*I carried this post, written October 1st, 2014, over from our older blog to begin this very new blog. Learn more about us here! *
I have been absent from our blog for a while. Tonight as I walked the dog around the neighborhood, I felt such a strong tug on my heart to come here and share my most personal feelings. To talk about why I stopped going to baby showers a year ago. To talk about how, even though over the course of the past two years there has been a lot of good and COUNTLESS blessings, my heart has been aching. Maybe it is the recent email I sent out to loved ones and the incredible amount of support I received in response that has made me feel brave? Maybe it is the most recent baby shower, the first one in a year, that has triggered certain emotions and I am left feeling so tender? Maybe it is the date that marked another year and look back at where the journey has taken us? I don’t really have a perfect answer. Except here I am, infertile.
Part of me wants to write it all down so I don’t forget it. Not that I will ever forget, but the little details. The God moments. I want to make sure I hold onto those forever. I’m not sure I’ll write in chronological order. I can’t promise that things won’t get sad. In fact, I promise that they will. If medical terms like sperm, ultrasound, ovulation, and period offend you, stop reading. I get it, the word sperm can clear a room. But this is my everyday language. This is the pain that I identify myself with.
Tonight I want to talk about how I came to be a part of something that has saved my life, my support group. I honestly can’t begin to imagine where I would be without them. It wouldn’t be pretty friends. My support group has become such a huge part of my life that I think it is exactly where I should start. I am a part of this group because God put me there.
Last July marked one year we had been trying to get pregnant. I told myself I was okay. Everything was fine. All of the recent pregnancy announcements from Gymboree moms, who I would see every week throughout their pregnancy knowing they were having their second child when I didn’t even have my first, didn’t bother me at all. Who was I kidding?? I got into my car one day to head to a friend’s baby shower and was paralyzed. I couldn’t even turn the car on. I couldn’t stop crying. I had no idea what was happening to me except that I was supposed to be fine and I clearly wasn’t. I went inside, fixed my makeup, and got back in the car. I called a friend on the way to tell her the intense amount of sadness that just hit me. She didn’t answer, thankfully, because I was a hot mess. I made it to the street the shower was on and couldn’t get out of the car. I called Will, who was working out of town. He of course had no idea what to do with me. Guys handle infertility differently, I am slowly learning this. They react completely different. So expecting him to understand exactly what I was feeling was not fair. I can see it now, at the time he probably just made it worse. I had such a physical reaction on this day that I could no longer ignore all of my suppressed emotions. My body couldn’t remain in the denial that my head continuously tried to convince my heart.
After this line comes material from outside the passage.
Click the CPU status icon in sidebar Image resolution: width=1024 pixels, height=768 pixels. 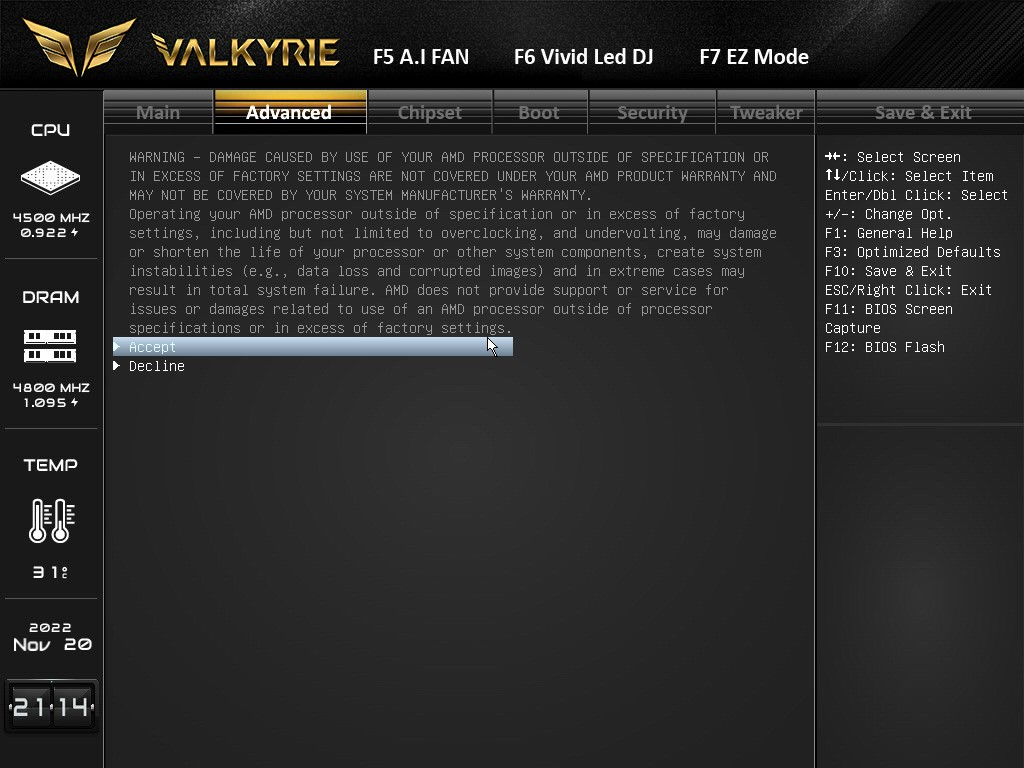pyautogui.click(x=50, y=178)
My inner monologue went from, “you’re fine. you’re fine. you’re fine.” to, “I’m not okay. I’m not okay. I’m not okay.”
My church, at the time, held Wednesday night services. I attended them regularly up until that summer because life just got busy and I couldn’t make them. One Wednesday, my schedule was free and I was able to attend. I’ll be honest, I kind of dragged my feet there though. I can’t even remember what the message was that night, or what worship music was played. I can however, tell you that during announcements, an infertility workshop being held in August was announced. My ears perked up. I wrote it in my calendar and smiled. Okay God, I get why I’m here tonight. I get that this is what I am supposed to receive. So I went. Very very anxiously. I didn’t ask Will to join me because I knew he would go with me but would be so uncomfortable. At that time we were also in different places of our infertility journey. I was already realizing and coming around to the fact that needing fertility treatment would potentially be a reality for us. Will wasn’t there yet, and that was okay. The workshop was amazing. I met two of the most important people that would play a large role in my sanity over the course of the next year, Beth and Melissa. Beth is the leader of my support group and that lady gets it. She speaks directly to my heart and soul. And she’s funny, I like me some funny. I told her how I learned about the workshop at a Wednesday night service I attended for the first time in a while. Do you know she told me the announcement wasn’t made at the Wednesday service the week before? This was such an affirmation to me. A divine intervention. He led me to these women, to join this involuntary sorority because nobody should walk through this journey alone. It is at these meetings that my pain, heartbreak, anger, and tears are not only understood but shared. It is at these meetings that I soak in the conversations and feel normal for a little while. And the most amazing part of all is that this safe haven lives right in my small town of Prairieville Louisiana. God knew what he was doing over two years ago when he whispered in our ears to move here. He knew what he was doing when a friend invited me to attend a service at what became my church eight months before the workshop. God found me broken and alone in my car and brought me right where I needed to be. I will forever be thankful.